__Exercise__:
Give back the full data character for character.

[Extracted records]
§ §

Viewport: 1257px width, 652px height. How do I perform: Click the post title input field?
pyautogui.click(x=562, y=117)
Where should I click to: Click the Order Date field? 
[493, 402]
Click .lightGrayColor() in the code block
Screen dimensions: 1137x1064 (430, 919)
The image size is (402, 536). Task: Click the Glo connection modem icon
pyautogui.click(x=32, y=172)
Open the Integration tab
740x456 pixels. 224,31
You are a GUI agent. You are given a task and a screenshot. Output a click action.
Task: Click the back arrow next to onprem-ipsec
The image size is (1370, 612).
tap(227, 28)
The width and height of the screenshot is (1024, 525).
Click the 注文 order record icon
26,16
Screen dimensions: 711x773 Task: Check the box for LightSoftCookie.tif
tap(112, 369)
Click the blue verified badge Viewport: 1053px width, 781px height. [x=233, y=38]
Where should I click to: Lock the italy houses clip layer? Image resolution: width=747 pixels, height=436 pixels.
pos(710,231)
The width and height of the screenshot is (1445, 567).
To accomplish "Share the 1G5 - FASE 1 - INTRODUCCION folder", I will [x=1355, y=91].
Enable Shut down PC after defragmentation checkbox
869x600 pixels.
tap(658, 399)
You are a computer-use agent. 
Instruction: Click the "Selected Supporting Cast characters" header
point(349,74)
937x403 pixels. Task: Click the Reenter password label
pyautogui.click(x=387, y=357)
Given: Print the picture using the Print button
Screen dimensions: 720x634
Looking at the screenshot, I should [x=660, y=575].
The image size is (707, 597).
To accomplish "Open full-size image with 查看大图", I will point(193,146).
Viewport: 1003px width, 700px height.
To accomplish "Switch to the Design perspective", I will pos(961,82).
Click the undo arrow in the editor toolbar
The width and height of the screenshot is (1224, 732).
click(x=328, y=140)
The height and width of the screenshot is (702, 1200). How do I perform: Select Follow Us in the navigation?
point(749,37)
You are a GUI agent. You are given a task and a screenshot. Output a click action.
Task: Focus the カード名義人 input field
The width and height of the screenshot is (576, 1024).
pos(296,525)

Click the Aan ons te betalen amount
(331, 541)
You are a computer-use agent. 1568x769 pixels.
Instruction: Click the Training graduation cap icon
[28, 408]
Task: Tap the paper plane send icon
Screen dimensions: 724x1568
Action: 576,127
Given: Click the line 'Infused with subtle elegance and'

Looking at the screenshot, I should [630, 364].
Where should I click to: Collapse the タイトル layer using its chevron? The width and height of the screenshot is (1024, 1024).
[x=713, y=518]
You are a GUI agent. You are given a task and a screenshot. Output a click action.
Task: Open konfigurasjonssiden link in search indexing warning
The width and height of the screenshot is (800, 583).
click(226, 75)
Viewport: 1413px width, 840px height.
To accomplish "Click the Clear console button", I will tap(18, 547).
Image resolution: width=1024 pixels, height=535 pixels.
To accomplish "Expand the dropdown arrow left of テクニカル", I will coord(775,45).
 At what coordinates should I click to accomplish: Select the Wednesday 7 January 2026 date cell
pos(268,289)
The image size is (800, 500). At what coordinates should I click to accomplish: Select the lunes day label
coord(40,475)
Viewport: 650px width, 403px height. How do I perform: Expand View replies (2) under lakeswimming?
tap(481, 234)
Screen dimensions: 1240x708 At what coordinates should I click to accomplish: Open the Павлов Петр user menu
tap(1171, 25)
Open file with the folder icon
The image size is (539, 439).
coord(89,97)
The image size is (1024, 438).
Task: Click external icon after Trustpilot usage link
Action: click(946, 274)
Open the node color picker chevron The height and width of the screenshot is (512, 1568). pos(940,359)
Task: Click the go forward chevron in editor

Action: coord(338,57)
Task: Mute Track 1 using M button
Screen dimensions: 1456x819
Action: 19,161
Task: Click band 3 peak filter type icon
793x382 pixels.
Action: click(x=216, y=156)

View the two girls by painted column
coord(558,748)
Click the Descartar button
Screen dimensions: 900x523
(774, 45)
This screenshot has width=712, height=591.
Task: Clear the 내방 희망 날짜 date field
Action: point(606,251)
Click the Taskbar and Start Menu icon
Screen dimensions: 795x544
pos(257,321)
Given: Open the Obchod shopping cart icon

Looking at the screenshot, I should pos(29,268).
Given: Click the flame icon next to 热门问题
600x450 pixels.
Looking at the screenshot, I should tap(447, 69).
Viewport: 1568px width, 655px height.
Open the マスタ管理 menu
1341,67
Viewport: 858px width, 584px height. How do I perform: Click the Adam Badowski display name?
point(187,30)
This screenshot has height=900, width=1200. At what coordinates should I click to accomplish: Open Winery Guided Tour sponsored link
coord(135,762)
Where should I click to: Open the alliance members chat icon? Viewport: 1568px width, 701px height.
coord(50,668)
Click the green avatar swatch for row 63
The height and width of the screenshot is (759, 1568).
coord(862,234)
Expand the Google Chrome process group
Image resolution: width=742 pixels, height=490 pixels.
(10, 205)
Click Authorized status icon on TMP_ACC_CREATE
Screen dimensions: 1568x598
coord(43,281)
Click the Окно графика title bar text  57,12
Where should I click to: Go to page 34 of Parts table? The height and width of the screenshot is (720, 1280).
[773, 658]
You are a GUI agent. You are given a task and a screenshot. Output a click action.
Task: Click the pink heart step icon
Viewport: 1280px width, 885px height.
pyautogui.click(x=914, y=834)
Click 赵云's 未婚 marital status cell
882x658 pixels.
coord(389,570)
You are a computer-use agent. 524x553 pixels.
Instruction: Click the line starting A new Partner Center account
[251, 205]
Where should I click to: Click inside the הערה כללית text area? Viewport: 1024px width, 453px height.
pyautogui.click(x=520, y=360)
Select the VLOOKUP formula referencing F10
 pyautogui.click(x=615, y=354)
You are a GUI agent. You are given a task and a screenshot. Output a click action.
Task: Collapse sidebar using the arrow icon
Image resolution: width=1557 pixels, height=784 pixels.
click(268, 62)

§ §

__Answer to this problem__:
Viewport: 1257px width, 652px height. How do I perform: Click the post title input field?
pyautogui.click(x=562, y=117)
Where should I click to: Click the Order Date field? 
[493, 402]
Click .lightGrayColor() in the code block
Screen dimensions: 1137x1064 (430, 919)
The image size is (402, 536). Task: Click the Glo connection modem icon
pyautogui.click(x=32, y=172)
Open the Integration tab
740x456 pixels. 224,31
You are a GUI agent. You are given a task and a screenshot. Output a click action.
Task: Click the back arrow next to onprem-ipsec
The image size is (1370, 612).
tap(227, 28)
The width and height of the screenshot is (1024, 525).
Click the 注文 order record icon
26,16
Screen dimensions: 711x773 Task: Check the box for LightSoftCookie.tif
tap(112, 369)
Click the blue verified badge Viewport: 1053px width, 781px height. [x=233, y=38]
Where should I click to: Lock the italy houses clip layer? Image resolution: width=747 pixels, height=436 pixels.
pos(710,231)
The width and height of the screenshot is (1445, 567).
To accomplish "Share the 1G5 - FASE 1 - INTRODUCCION folder", I will [x=1355, y=91].
Enable Shut down PC after defragmentation checkbox
869x600 pixels.
tap(658, 399)
You are a computer-use agent. 
Instruction: Click the "Selected Supporting Cast characters" header
point(349,74)
937x403 pixels. Task: Click the Reenter password label
pyautogui.click(x=387, y=357)
Given: Print the picture using the Print button
Screen dimensions: 720x634
Looking at the screenshot, I should [x=660, y=575].
The image size is (707, 597).
To accomplish "Open full-size image with 查看大图", I will point(193,146).
Viewport: 1003px width, 700px height.
To accomplish "Switch to the Design perspective", I will pos(961,82).
Click the undo arrow in the editor toolbar
The width and height of the screenshot is (1224, 732).
click(x=328, y=140)
The height and width of the screenshot is (702, 1200). How do I perform: Select Follow Us in the navigation?
point(749,37)
You are a GUI agent. You are given a task and a screenshot. Output a click action.
Task: Focus the カード名義人 input field
The width and height of the screenshot is (576, 1024).
pos(296,525)

Click the Aan ons te betalen amount
(331, 541)
You are a computer-use agent. 1568x769 pixels.
Instruction: Click the Training graduation cap icon
[28, 408]
Task: Tap the paper plane send icon
Screen dimensions: 724x1568
Action: 576,127
Given: Click the line 'Infused with subtle elegance and'

Looking at the screenshot, I should [630, 364].
Where should I click to: Collapse the タイトル layer using its chevron? The width and height of the screenshot is (1024, 1024).
[x=713, y=518]
You are a GUI agent. You are given a task and a screenshot. Output a click action.
Task: Open konfigurasjonssiden link in search indexing warning
The width and height of the screenshot is (800, 583).
click(226, 75)
Viewport: 1413px width, 840px height.
To accomplish "Click the Clear console button", I will tap(18, 547).
Image resolution: width=1024 pixels, height=535 pixels.
To accomplish "Expand the dropdown arrow left of テクニカル", I will coord(775,45).
 At what coordinates should I click to accomplish: Select the Wednesday 7 January 2026 date cell
pos(268,289)
The image size is (800, 500). At what coordinates should I click to accomplish: Select the lunes day label
coord(40,475)
Viewport: 650px width, 403px height. How do I perform: Expand View replies (2) under lakeswimming?
tap(481, 234)
Screen dimensions: 1240x708 At what coordinates should I click to accomplish: Open the Павлов Петр user menu
tap(1171, 25)
Open file with the folder icon
The image size is (539, 439).
coord(89,97)
The image size is (1024, 438).
Task: Click external icon after Trustpilot usage link
Action: click(946, 274)
Open the node color picker chevron The height and width of the screenshot is (512, 1568). pos(940,359)
Task: Click the go forward chevron in editor

Action: coord(338,57)
Task: Mute Track 1 using M button
Screen dimensions: 1456x819
Action: 19,161
Task: Click band 3 peak filter type icon
793x382 pixels.
Action: click(x=216, y=156)

View the two girls by painted column
coord(558,748)
Click the Descartar button
Screen dimensions: 900x523
(774, 45)
This screenshot has width=712, height=591.
Task: Clear the 내방 희망 날짜 date field
Action: point(606,251)
Click the Taskbar and Start Menu icon
Screen dimensions: 795x544
pos(257,321)
Given: Open the Obchod shopping cart icon

Looking at the screenshot, I should pos(29,268).
Given: Click the flame icon next to 热门问题
600x450 pixels.
Looking at the screenshot, I should tap(447, 69).
Viewport: 1568px width, 655px height.
Open the マスタ管理 menu
1341,67
Viewport: 858px width, 584px height. How do I perform: Click the Adam Badowski display name?
point(187,30)
This screenshot has height=900, width=1200. At what coordinates should I click to accomplish: Open Winery Guided Tour sponsored link
coord(135,762)
Where should I click to: Open the alliance members chat icon? Viewport: 1568px width, 701px height.
coord(50,668)
Click the green avatar swatch for row 63
The height and width of the screenshot is (759, 1568).
coord(862,234)
Expand the Google Chrome process group
Image resolution: width=742 pixels, height=490 pixels.
(10, 205)
Click Authorized status icon on TMP_ACC_CREATE
Screen dimensions: 1568x598
coord(43,281)
Click the Окно графика title bar text  57,12
Where should I click to: Go to page 34 of Parts table? The height and width of the screenshot is (720, 1280).
[773, 658]
You are a GUI agent. You are given a task and a screenshot. Output a click action.
Task: Click the pink heart step icon
Viewport: 1280px width, 885px height.
pyautogui.click(x=914, y=834)
Click 赵云's 未婚 marital status cell
882x658 pixels.
coord(389,570)
You are a computer-use agent. 524x553 pixels.
Instruction: Click the line starting A new Partner Center account
[251, 205]
Where should I click to: Click inside the הערה כללית text area? Viewport: 1024px width, 453px height.
pyautogui.click(x=520, y=360)
Select the VLOOKUP formula referencing F10
 pyautogui.click(x=615, y=354)
You are a GUI agent. You are given a task and a screenshot. Output a click action.
Task: Collapse sidebar using the arrow icon
Image resolution: width=1557 pixels, height=784 pixels.
click(268, 62)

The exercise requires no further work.